- RECORDED INFORMATION -
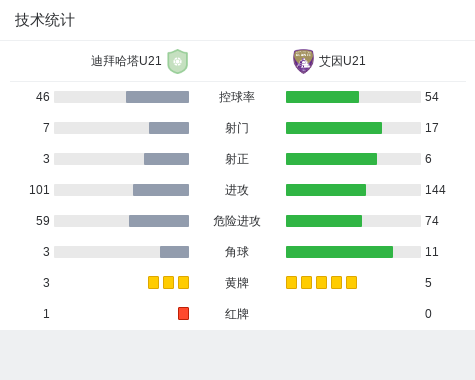Image resolution: width=475 pixels, height=380 pixels.
Task: Click the gray possession bar showing 46
Action: (157, 97)
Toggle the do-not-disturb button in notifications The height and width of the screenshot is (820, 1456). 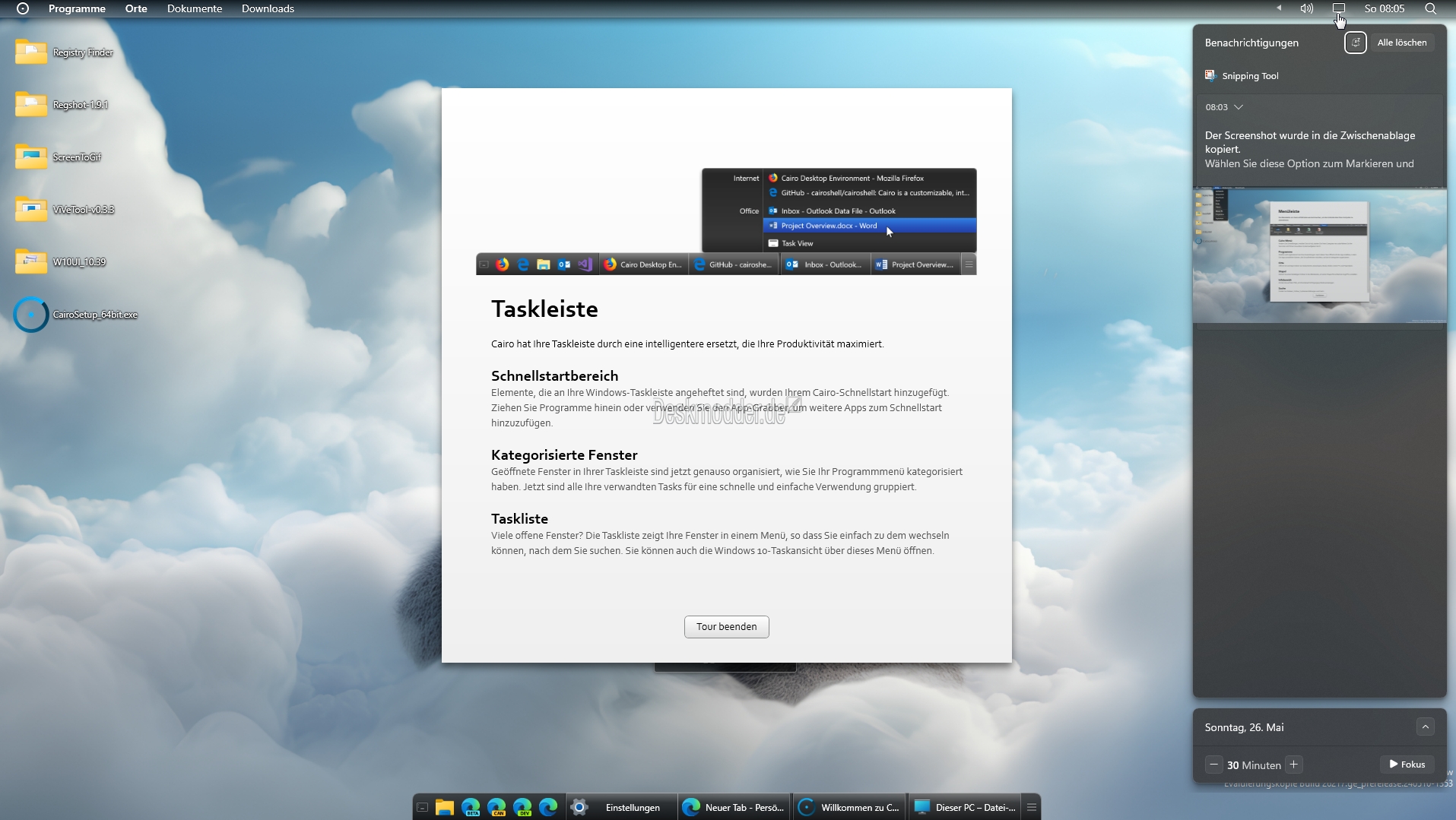coord(1356,43)
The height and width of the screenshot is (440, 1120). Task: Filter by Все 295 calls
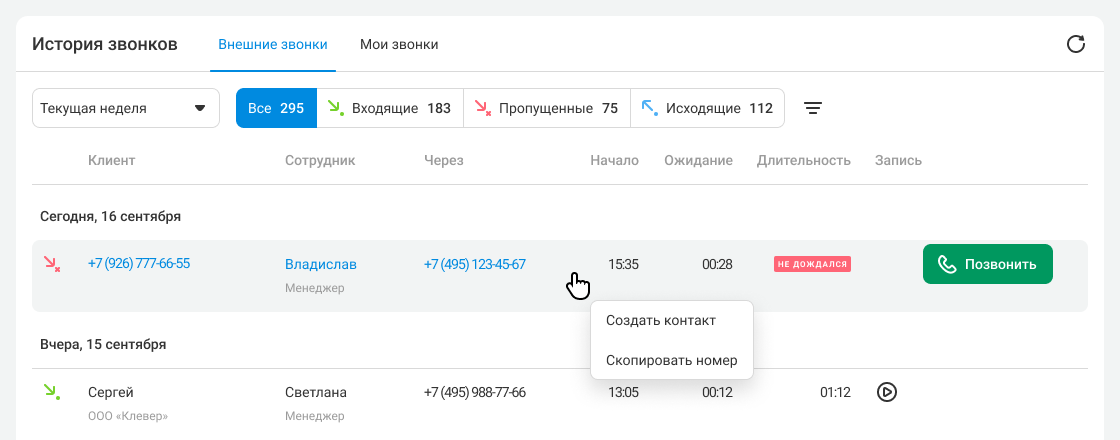[276, 108]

- TASK ITEM -
Copy exactly, with no pictures, the lines from the line containing "The height and width of the screenshot is (440, 1120)." through the last line of the records above.

- ANSWER BOX -
The height and width of the screenshot is (440, 1120). Task: Filter by Все 295 calls
[276, 108]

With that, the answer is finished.